60fpsdoctorstrangeinthemultiverseofmad Link

First, a reality check. Multiverse of Madness was shot and projected at the standard 24 frames per second. For over a century, 24fps has been the law of the land because it offers a happy medium between audio syncing and motion blur. It gives film that “dreamy,” slightly staccato feel.

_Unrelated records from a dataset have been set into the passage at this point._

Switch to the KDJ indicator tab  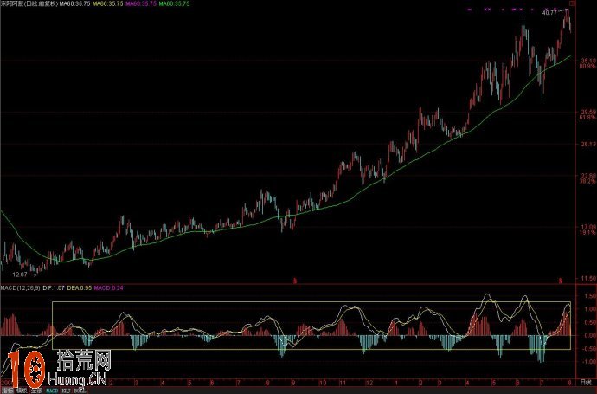(x=67, y=391)

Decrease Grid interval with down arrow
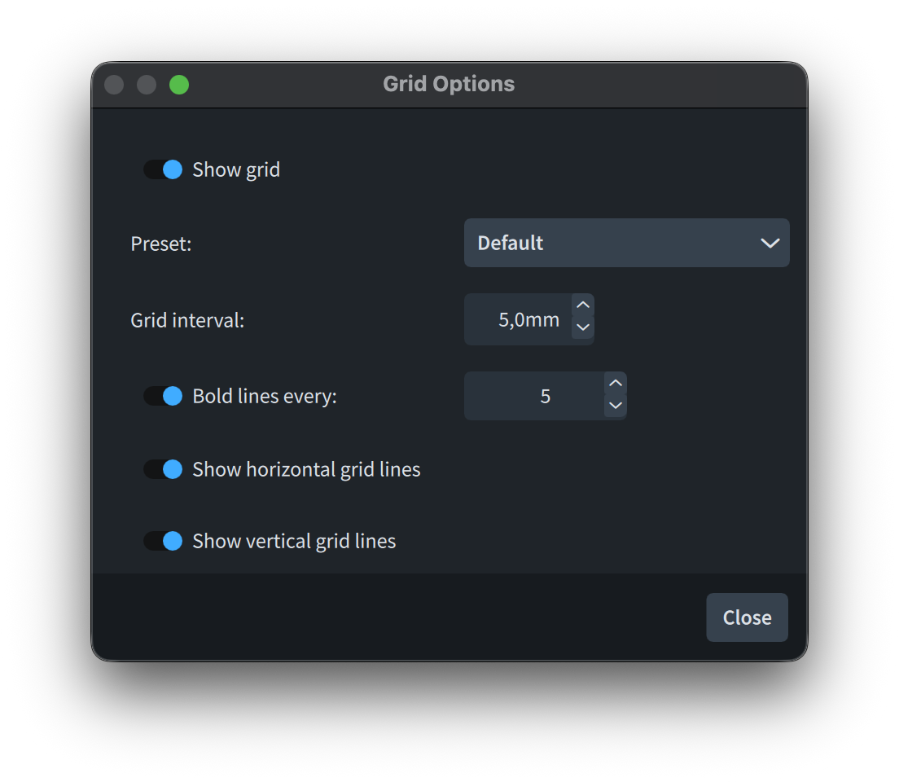(583, 327)
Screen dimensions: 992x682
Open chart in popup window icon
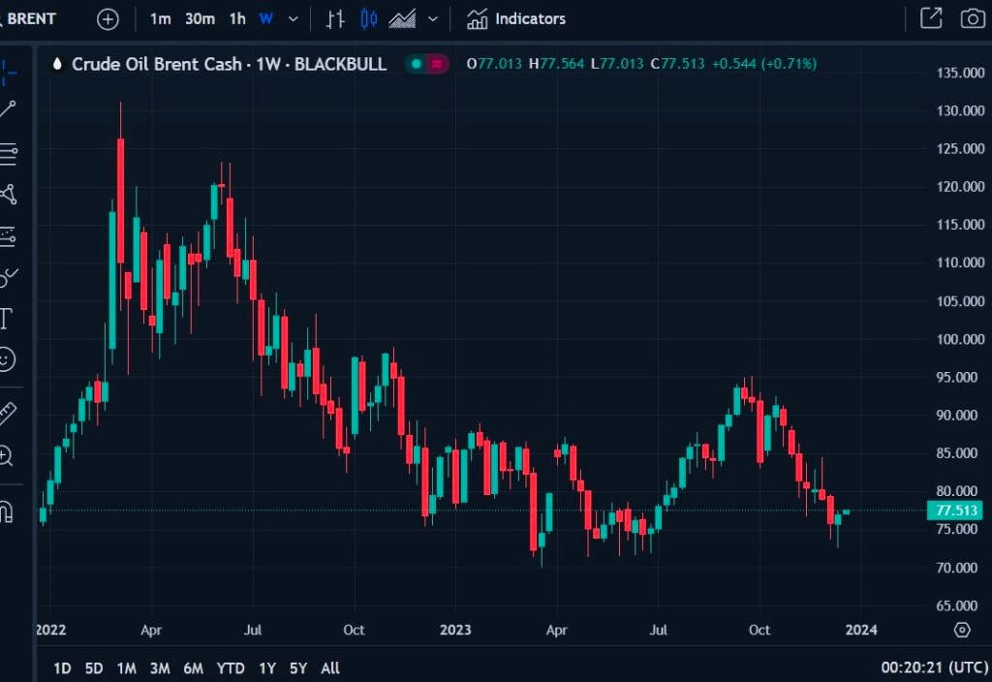(930, 18)
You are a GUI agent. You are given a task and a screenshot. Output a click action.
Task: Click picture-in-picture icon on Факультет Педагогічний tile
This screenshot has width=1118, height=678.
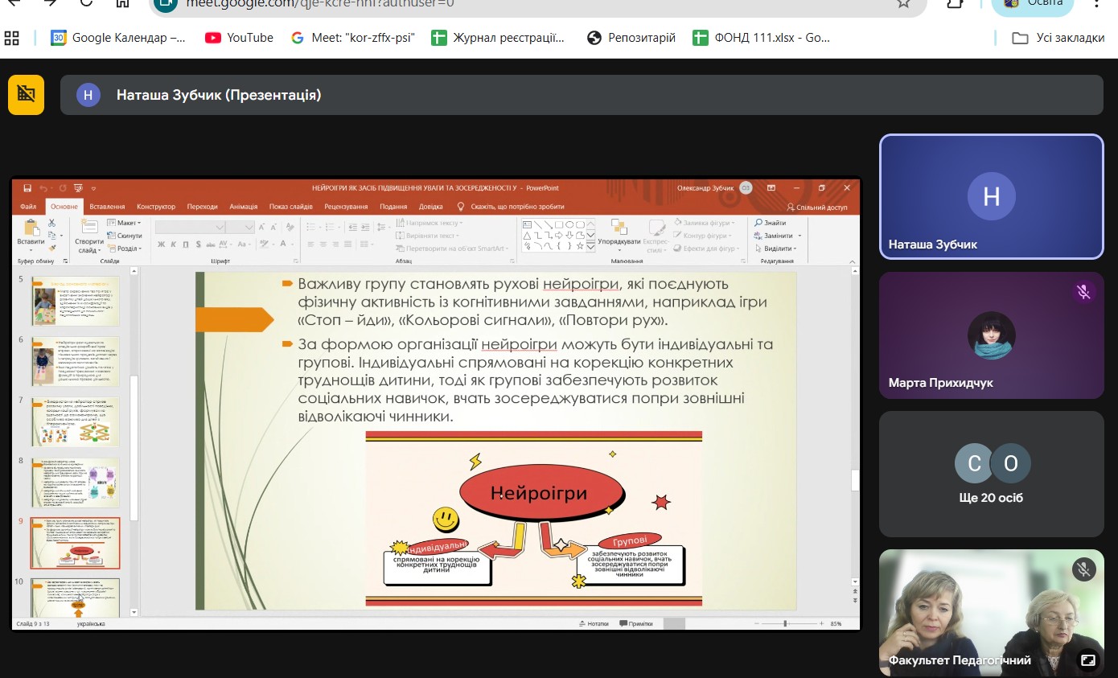pos(1087,660)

When you watch a punch land at 24fps, your brain fills in the gaps. When Doctor Strange casts a Sling Ring, the swirl of sparks is a blur of suggestion. 60fpsdoctorstrangeinthemultiverseofmad

Now, imagine that same scene at 60fps. Every spark. Every grain of sand in the Dark Dimension. Every single droplet of rain in the Illuminati chamber. Suddenly, the “movie magic” blur is gone. You are no longer watching a movie; you are watching reality with superpowers. First, a reality check

  • Frame Blending / Motion Estimation:
  • GAN/AI-based Super Slow-Mo Models:
  • Hybrid Pipeline: Combine automated AI interpolation with manual optical-flow corrections for key shots (VFX-heavy or complex motion).
  • The film uses speed ramps (slow-motion to fast-motion within a single shot). 60fps interpolation on a shot that is already speed-ramped creates temporal doubling, where characters look like they are ghosting across the screen. Frame Blending / Motion Estimation:

    The primary reason 60fps versions of films (often created by TV motion smoothing or fan-edited AI interpolation) feel "wrong" is the Soap Opera Effect. But for Multiverse of Madness, “wrong” might actually mean “terrifying.”

    Consider the scene where Wanda crawls out of the mirror dimension. At 24fps, it’s creepy. At 60fps, her jerky, unnatural movements lose their cinematic veil. She looks like a cosplayer in your living room—which somehow makes her more terrifying. The hyper-reality of 60fps strips away the safety of "cinematography." You aren't watching a horror movie; you are living in a haunted house.

    If you want to join the community and create a high-quality render, follow this workflow:

  • Render Time: On an RTX 4080, expect 24-48 hours for the full 126-minute runtime.
  • Audio: Use MKVToolNix to remux the original 7.1 Atmos track. Do not re-encode the audio.